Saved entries
*-*-*

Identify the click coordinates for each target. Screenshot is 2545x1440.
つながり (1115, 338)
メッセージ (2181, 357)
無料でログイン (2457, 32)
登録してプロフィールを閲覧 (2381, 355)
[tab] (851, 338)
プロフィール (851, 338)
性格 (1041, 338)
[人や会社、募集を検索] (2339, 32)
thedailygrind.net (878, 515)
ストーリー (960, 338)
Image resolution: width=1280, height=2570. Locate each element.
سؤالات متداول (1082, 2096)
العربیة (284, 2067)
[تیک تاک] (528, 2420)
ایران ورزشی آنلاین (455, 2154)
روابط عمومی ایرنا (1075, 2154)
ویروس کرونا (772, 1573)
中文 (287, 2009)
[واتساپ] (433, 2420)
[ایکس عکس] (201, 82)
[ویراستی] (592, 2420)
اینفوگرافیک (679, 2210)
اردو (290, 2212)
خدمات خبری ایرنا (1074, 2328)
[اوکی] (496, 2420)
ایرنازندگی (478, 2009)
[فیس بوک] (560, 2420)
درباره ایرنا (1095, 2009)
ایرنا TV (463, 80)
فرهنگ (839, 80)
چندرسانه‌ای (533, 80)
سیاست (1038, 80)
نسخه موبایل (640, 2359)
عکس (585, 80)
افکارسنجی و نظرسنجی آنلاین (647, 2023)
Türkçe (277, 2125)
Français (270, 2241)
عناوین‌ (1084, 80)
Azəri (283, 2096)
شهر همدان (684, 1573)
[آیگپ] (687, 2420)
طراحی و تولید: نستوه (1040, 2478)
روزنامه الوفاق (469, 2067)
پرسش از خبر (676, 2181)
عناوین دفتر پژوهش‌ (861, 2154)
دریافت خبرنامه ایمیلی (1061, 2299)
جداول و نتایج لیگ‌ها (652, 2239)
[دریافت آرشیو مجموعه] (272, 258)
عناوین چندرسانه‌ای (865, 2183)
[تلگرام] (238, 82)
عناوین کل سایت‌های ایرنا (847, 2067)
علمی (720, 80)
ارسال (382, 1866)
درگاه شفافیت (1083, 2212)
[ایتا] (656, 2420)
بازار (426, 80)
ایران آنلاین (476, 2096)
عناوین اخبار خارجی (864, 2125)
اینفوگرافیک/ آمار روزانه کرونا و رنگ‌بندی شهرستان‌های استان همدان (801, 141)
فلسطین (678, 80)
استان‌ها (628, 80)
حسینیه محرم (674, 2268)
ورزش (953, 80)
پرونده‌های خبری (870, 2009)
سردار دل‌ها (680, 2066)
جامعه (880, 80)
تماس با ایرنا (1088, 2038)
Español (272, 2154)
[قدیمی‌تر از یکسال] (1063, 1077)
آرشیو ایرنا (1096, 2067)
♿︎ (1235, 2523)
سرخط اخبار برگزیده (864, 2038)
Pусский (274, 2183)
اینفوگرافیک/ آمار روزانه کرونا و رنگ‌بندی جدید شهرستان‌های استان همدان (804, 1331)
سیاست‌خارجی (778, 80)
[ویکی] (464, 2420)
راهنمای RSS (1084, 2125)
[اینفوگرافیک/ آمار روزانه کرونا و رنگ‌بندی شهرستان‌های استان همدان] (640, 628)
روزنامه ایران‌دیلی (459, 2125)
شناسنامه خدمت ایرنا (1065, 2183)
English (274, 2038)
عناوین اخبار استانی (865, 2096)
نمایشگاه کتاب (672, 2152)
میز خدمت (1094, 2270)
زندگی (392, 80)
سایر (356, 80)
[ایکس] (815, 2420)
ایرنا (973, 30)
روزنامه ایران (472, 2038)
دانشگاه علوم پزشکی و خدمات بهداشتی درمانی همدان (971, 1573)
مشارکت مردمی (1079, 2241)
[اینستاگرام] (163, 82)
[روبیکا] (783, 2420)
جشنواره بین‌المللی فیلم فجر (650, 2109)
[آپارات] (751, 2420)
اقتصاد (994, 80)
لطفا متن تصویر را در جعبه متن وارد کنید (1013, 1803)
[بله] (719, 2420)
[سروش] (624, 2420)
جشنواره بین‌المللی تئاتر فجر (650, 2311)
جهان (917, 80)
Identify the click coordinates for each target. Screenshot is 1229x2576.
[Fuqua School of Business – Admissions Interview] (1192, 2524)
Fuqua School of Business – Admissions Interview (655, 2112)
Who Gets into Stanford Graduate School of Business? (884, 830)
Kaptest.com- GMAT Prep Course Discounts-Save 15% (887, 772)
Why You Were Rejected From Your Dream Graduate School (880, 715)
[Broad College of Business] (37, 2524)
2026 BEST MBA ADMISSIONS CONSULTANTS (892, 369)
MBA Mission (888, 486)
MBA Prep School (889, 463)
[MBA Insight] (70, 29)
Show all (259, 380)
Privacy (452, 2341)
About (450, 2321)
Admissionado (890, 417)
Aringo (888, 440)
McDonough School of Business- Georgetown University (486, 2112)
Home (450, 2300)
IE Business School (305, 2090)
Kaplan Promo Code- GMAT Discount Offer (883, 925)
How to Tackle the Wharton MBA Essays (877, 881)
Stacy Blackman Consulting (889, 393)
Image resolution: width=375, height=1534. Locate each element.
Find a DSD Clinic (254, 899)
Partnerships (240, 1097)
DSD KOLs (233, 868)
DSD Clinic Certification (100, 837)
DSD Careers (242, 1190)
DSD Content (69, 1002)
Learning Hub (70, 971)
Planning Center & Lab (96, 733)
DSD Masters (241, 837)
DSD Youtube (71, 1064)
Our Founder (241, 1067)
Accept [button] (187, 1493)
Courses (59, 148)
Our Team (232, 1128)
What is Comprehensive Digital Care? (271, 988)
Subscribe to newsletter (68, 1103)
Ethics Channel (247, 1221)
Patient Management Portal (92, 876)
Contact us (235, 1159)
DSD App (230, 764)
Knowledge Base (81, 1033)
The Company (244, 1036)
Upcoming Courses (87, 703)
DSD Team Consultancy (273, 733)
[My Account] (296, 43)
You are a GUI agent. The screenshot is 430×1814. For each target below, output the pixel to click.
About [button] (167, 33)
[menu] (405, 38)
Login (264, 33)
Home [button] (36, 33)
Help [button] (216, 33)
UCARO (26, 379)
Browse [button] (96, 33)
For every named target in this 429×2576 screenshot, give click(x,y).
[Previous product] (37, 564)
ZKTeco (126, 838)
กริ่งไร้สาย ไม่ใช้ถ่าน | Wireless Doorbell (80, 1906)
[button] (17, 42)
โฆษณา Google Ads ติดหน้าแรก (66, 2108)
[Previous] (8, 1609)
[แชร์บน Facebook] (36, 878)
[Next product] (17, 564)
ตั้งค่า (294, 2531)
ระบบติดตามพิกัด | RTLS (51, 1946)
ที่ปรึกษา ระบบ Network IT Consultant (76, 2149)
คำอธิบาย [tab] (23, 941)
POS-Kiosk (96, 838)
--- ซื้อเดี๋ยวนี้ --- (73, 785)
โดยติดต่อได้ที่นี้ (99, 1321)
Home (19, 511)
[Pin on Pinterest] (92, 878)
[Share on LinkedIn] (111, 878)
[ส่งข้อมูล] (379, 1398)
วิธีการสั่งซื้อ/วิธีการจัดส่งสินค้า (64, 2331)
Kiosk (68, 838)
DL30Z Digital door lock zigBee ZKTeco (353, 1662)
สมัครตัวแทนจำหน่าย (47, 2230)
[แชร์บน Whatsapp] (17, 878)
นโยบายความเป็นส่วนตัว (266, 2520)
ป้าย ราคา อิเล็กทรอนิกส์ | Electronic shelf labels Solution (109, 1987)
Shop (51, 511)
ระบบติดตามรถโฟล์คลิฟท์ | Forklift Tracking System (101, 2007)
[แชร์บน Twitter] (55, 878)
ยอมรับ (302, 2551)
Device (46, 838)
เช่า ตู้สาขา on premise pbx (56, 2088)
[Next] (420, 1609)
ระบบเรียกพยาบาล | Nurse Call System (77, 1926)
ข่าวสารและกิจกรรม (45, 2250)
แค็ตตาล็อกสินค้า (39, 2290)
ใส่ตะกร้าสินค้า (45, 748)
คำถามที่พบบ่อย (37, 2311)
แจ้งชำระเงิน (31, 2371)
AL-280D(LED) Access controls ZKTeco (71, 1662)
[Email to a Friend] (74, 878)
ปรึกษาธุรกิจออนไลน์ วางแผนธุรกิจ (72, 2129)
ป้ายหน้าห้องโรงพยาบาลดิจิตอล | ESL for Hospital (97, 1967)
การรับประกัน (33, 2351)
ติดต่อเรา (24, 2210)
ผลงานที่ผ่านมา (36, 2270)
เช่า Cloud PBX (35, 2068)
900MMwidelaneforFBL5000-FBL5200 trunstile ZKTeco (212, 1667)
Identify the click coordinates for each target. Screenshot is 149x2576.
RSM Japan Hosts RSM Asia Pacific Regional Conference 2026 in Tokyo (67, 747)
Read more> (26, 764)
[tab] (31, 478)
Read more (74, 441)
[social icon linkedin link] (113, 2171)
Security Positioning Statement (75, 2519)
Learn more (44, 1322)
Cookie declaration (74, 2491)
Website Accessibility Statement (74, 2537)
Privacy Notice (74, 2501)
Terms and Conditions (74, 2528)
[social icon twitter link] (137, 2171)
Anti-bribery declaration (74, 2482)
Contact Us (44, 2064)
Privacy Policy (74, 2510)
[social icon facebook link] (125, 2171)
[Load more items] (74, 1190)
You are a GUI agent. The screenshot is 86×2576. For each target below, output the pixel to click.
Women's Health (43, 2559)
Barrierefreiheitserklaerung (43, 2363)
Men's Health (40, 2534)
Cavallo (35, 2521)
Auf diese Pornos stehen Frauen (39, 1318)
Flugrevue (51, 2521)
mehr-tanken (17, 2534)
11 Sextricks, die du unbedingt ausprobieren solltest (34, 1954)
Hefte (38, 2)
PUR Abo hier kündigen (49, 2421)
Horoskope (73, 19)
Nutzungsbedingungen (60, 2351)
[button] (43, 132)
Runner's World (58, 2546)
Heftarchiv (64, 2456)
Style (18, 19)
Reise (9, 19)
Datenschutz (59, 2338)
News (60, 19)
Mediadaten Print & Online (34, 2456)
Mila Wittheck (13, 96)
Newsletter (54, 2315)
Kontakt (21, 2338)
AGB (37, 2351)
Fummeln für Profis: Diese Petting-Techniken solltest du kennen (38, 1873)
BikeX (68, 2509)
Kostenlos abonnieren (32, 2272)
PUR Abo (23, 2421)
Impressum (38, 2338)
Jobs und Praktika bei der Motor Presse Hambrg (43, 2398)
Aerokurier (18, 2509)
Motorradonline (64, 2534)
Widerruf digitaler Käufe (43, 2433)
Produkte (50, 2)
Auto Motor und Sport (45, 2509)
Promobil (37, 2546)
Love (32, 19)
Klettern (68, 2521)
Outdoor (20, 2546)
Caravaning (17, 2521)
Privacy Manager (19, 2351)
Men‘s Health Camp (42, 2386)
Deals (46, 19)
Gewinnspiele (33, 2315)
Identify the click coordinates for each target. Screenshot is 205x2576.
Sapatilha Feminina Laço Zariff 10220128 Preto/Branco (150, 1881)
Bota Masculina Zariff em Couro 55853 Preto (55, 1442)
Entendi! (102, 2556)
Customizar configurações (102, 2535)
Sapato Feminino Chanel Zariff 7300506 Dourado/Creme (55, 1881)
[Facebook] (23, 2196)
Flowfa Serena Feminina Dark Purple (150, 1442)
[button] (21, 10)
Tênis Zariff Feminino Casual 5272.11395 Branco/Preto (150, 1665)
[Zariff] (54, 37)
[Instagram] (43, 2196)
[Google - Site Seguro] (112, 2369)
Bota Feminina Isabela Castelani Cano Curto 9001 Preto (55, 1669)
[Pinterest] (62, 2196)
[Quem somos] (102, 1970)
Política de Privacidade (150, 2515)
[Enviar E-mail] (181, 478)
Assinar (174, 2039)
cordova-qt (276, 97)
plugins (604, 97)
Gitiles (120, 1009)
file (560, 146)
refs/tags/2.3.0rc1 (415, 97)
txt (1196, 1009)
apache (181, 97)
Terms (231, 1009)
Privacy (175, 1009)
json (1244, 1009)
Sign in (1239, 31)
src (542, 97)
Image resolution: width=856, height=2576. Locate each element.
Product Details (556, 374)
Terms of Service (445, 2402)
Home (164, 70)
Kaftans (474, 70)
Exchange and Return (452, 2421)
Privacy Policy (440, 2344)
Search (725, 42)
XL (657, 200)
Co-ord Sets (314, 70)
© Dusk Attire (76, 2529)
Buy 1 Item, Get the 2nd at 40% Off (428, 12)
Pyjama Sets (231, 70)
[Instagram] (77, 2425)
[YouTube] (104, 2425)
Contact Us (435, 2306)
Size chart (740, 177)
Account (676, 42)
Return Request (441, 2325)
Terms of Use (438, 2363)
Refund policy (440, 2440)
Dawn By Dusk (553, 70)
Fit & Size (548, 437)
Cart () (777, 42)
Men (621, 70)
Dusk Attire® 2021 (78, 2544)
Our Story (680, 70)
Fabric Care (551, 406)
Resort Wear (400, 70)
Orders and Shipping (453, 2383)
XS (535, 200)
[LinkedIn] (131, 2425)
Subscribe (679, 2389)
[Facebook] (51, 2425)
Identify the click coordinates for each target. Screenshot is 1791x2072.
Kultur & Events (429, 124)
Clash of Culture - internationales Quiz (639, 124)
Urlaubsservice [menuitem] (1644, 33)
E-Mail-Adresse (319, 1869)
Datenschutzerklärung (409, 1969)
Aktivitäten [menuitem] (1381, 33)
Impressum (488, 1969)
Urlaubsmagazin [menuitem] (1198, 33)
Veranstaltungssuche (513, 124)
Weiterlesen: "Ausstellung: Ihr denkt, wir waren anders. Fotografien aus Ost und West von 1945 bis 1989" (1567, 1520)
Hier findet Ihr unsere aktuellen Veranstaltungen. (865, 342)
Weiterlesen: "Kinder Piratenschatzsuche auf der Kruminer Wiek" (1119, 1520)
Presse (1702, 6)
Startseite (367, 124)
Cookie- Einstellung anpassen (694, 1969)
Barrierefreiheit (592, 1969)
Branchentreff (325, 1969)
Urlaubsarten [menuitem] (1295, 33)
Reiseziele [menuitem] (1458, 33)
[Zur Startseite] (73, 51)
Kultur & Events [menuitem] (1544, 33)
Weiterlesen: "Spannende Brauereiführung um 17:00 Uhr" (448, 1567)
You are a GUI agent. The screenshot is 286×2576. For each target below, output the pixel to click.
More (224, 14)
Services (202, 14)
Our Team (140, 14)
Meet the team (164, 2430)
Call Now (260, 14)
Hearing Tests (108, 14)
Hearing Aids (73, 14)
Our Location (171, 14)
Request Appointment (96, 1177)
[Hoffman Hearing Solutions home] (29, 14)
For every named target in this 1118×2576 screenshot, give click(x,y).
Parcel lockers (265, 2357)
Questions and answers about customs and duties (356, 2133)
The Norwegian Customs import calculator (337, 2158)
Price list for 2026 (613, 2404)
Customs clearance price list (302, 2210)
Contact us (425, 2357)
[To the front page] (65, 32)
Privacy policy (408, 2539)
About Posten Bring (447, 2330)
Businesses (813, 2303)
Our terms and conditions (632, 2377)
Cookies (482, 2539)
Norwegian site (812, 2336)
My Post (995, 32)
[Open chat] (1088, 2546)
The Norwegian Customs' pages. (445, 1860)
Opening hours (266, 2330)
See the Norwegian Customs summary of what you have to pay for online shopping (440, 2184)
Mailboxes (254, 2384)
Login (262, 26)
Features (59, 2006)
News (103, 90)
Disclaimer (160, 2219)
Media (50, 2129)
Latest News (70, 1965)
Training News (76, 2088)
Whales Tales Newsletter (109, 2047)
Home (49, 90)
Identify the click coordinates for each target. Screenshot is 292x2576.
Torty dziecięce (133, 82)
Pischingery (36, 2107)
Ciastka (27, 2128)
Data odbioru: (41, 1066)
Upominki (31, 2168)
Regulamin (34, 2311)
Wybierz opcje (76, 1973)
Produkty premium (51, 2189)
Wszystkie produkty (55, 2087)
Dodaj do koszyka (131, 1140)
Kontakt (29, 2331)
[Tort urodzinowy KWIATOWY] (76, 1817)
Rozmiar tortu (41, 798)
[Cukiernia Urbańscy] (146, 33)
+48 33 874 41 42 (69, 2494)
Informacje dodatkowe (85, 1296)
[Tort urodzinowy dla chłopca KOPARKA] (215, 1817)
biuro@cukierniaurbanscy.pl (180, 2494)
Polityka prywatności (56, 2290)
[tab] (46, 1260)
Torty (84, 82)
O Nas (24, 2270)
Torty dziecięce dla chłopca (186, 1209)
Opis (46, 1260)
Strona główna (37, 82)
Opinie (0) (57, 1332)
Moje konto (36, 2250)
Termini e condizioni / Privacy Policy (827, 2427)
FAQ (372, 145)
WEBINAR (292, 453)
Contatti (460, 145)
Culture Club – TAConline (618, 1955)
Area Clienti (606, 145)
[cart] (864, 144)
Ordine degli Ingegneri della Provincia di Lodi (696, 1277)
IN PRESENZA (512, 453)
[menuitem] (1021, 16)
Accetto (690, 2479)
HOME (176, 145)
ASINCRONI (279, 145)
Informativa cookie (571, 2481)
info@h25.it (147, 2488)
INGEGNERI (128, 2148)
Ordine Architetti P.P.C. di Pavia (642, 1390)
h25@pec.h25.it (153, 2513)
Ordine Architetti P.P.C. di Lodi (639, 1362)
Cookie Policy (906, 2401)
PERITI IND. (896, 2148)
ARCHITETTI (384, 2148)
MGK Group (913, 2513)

*-*-*

EXERCISE PROMPT | The response must hold only the lines above from the line with "[اوکی] (496, 2420)" through the line with "[آیگپ] (687, 2420)", each copied exactly, both ends kept.

RESULT OF THIS TASK |
[اوکی] (496, 2420)
ایرنازندگی (478, 2009)
[فیس بوک] (560, 2420)
درباره ایرنا (1095, 2009)
ایرنا TV (463, 80)
فرهنگ (839, 80)
چندرسانه‌ای (533, 80)
سیاست (1038, 80)
نسخه موبایل (640, 2359)
عکس (585, 80)
افکارسنجی و نظرسنجی آنلاین (647, 2023)
Türkçe (277, 2125)
Français (270, 2241)
عناوین‌ (1084, 80)
Azəri (283, 2096)
شهر همدان (684, 1573)
[آیگپ] (687, 2420)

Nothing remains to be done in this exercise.